Monday, October 31, 2016

I Don't Wanna Hold a Torah

I hear a lot of complaining around the time of Simchat Torah - women complain as follows:

"it is a man's holiday"
"we have no role at all"
"it's like we're not even there"
"all we can do is sit on the side and watch"

This always upsets me because it seems that so many women see "equality" as "being able to do what men do" and if they can't do what men do they don't know how to see themselves in a Torah world.

Why?  Why do women think they have to do what men do in order to have a role?  Don't they get it that men and women are different and thus have different tasks?

Look, I'll make it simple.  Men are made a certain way and Hashem gave them mitzvot to do that fit who they are and how they work and think.

Women are different than men!  We are not female versions of men!  We are our own type, with our own different types of needs.  Hashem gave us mitzvot that fit who we are and how we work and think.

Is it that difficult?

I hear so much talk about women's minyanim, women's reading of megillot, women's simchat Torah where the women dance around holding Sifrei Torah.  Does this excite you?  Make you wish you could do that?  No?  Me either.

I love who I am within Torah.  I don't want to be a man, thank you.  I LOVE sitting in a shul and watching the men, most of whom spend WAY more time learning than I ever will, dance around with the Sifrei Torah, with abandon, with sich love. I am so inspired by that.

And you know what?  I could never show that level of emotion in public.  I can show it to my kids and grandkids, but in a big circle in a shul?  Nope.  My sense of personal tzniut is such that those deep, rich emotions stay inside where I nurture hem.

My main thought:  be what you are, what Hashem made you with full intention that you should be the best kind of person in the way you are meant to be.

And...if you feel like less of a person, like a "second class citizen" because you are female and you aren't doing what men do, I ask you to re-think that life philosophy.

Stop worrying about what you don't have and be gleeful and grateful about what Hashem gave you. It's more than enough.

Sunday, October 9, 2016

Talk to Me

So here's my new blog.  "Aliyah on Purpose" has done its job, introducing you to the lunatic world of aliyah and all of my various foibles, which, I can assure you, will continue unabated for years to come.

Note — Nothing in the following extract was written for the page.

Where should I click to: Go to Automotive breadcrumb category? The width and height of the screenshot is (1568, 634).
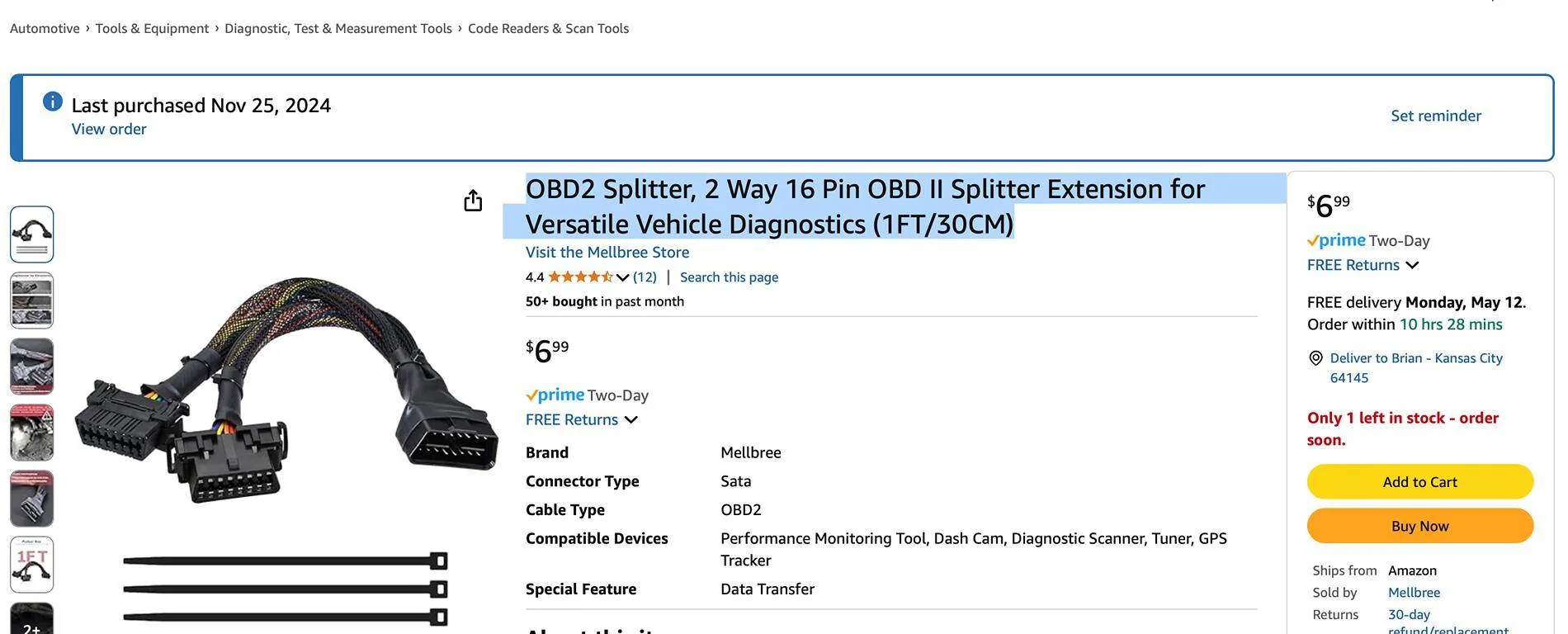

So I'm turning to another passion - writing non-scholarly thoughts about spiritual stuff. And be warned - I'm not a complex person.  I like simple thoughts.


-----------------
DISCLAIMER:  I have very little Torah education.  I went to Hebrew school and the Baltimore Hebrew College, was in NCSY, but as far as formal Torah learning, not much.  I am speaking from my heart. I also think that sometimes we couch "feelings" in so many quotations and references that we forget what the simple truths are.
-----------------
 

My husband was sick, back in 1999-2001.  He had a form of cancer and went through a very tough couple of years but thank God came out of it and so far so good.  During that time we were also raising three kids, my daughter got engaged and I was organizing her wedding, and I had a son graduating high school and a younger daughter just over Bat Mitzvah age.

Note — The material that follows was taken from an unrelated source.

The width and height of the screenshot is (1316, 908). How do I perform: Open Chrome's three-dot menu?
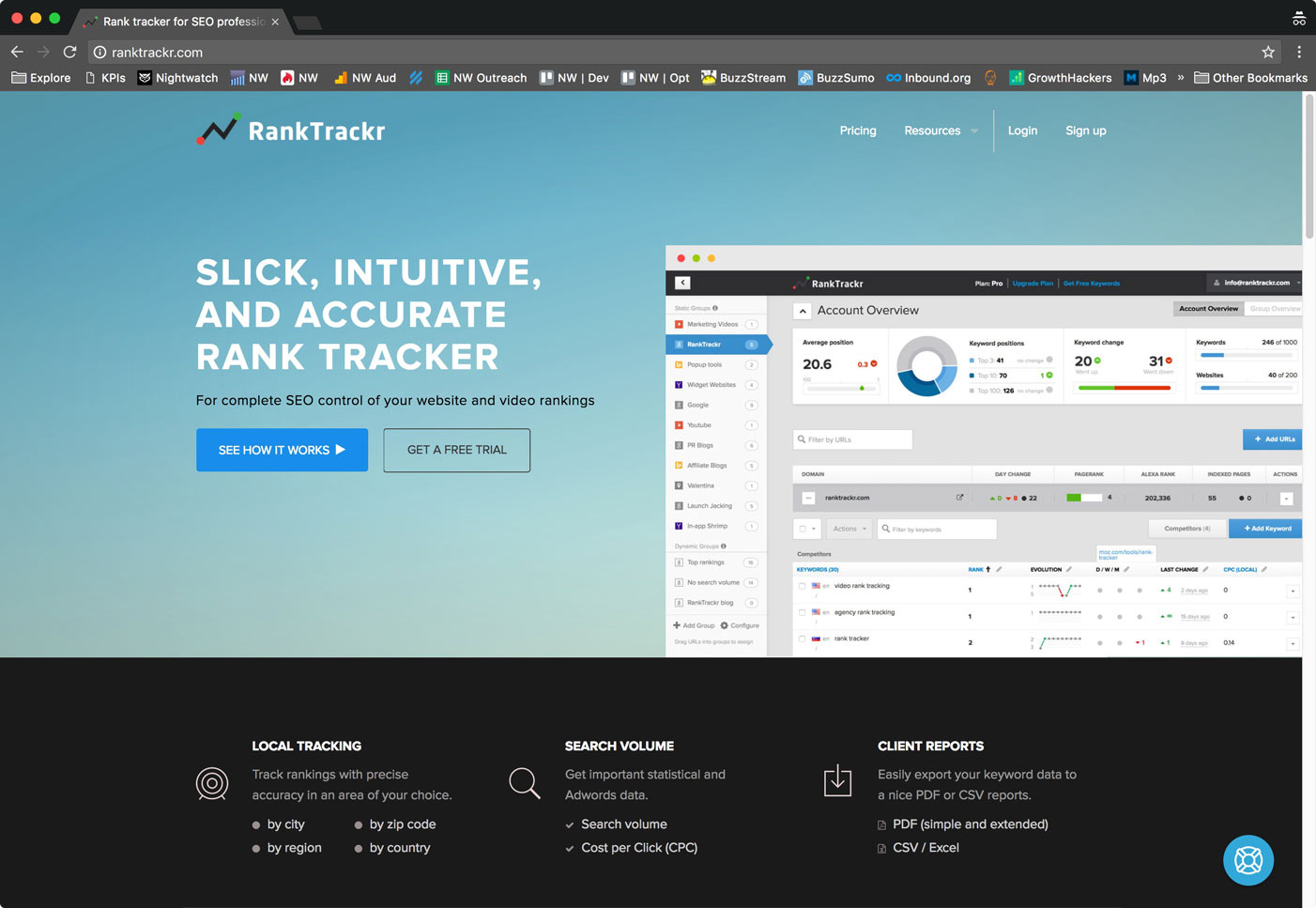click(1299, 53)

Our family life was thrown into chaos with treatments, emergency hospital visits, etc etc.  No need to deal with those details, suffice it to say that I was personally terrified and so were my kids but my husband was sure he would recover and was amazingly calm the whole time.

There were a few times I was beyond terrified - I wasn't sure he was going to make it through the next day and I was at a loss as to what to do.

What if he died?
How would the rest of my life go?
Would I have enough money?
Should I sell the house?
How would the kids be, growing up without him?
How would I be?

One Friday night, I was lighting candles, for some reason I was home alone, and I lost it.  I mean I'd lost it many times driving to and from the hospital, in the car by myself, but this time I really broke down.  And I decided to have a talk with God.

I just sat down and talked to Him.  Like He was sitting there in front of me listening.  Like a father, a friend, a caring neighbor.  I asked Him questions.  I wondered out loud how He'd answer me.  I asked him to send angels to help me, to walk with me, to hold my hand.  I had no idea if I was doing the right or wrong thing, theologically.  I was just pouring out my heart.

The next day I went to the hospital and my husband had turned the corner medically.  The nurses were astounded.  I was not.  I knew that somehow my words had gotten through.

And that's when something hit me - so simple it made me laugh.  God is waiting for us to talk to Him. Not pray to Him, which we already do, but talk, like person to person.  It's kind of like your mother, who took care of you all your life, sees you go off to college, then complains when you don't communicate, "You don't call, you don't write..."

God has led us into life, He gives us life every day.  And he wants to hear from us, in our own words. In my non-scholarly mind I feel like He's wondering, "Where are they?  I hear them praying but why can't they just talk to me?"

I have no halachic basis for this, or rabbinic wisdom to quote from.  So if you want to argue with me don't waste your time. And if you are going to quote some Rav who said so and so in sefer so and so, I'm really less interested in that than I am in what YOU think.  You. on your own.

So, my advice to you - sit down at home, by yourself, and talk to Him. He's waiting.